I’ve been reading about a mob of angry people surrounding a church with torches – literal torches – and intimidating the people inside of it who were praying before a peaceful protest. I’ve watched a video I didn’t want to see of a car speeding down a street and plowing into a crowd. I’ve heard angry mobs shouting their hatred of anyone who is black, Jewish, gay, and…well…in any way not like them.

These were people proudly carrying flags with swasticas. They were using slogans like “blood and soil”, an actual phrase from Nazi Germany. They were sharing the words of Adolf Hitler as though they were the Gospel. And I thought back to Paul Martin’s task, to stand on the roof and warn his neighbors that the Nazis were coming, and all I could think of is standing in the same pulpit today, the one where he once stood, and how my duty is to say to you, “I’ve scanned the horizons, and the Nazis are here.”

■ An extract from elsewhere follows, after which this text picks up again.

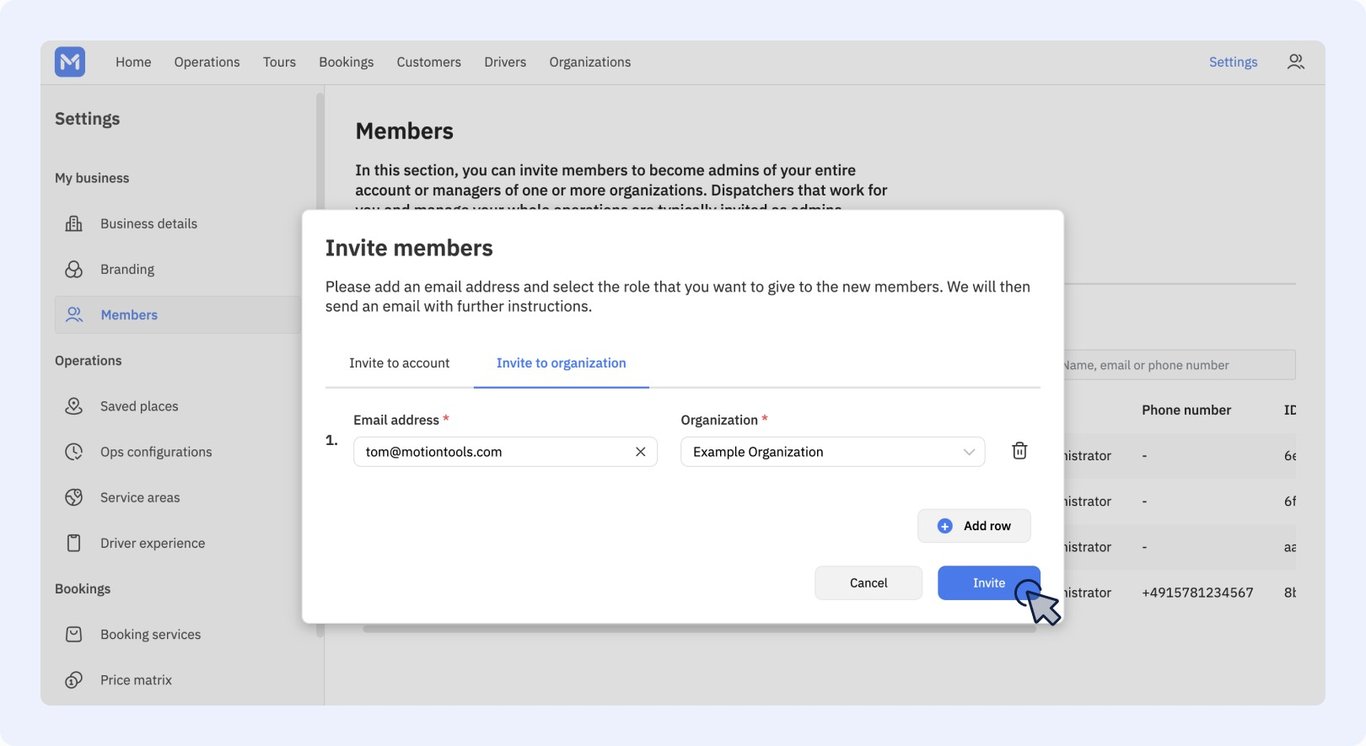Expand the Organization dropdown
This screenshot has width=1366, height=746.
(833, 452)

The people who gathered in Virginia yesterday, they were literal Nazis. Like, you could call them that to their face and they would agree with you. And it’s tempting to dismiss them as the fringe. It’s more comforting to think, “well, that’s happening down there…things are different here.” But, these people who gathered in Charlottesville had come from all over the country including, I am sure, New Hampshire, and they don’t see themselves as the fringe. They think they are just the first wave of a movement that will not be stopped.

I was thinking about that, and I was thinking about the story of Peter. I was thinking about how I’ve been reading this story, thinking that the problem was that Peter didn’t have enough faith. And I began to wonder if it the point wasn’t so much that Peter could have walked on water if he had been faithful enough, but that, just maybe, the point was that Peter wouldn’t have been so scared of going into waters had he not doubted that Jesus would be there with him.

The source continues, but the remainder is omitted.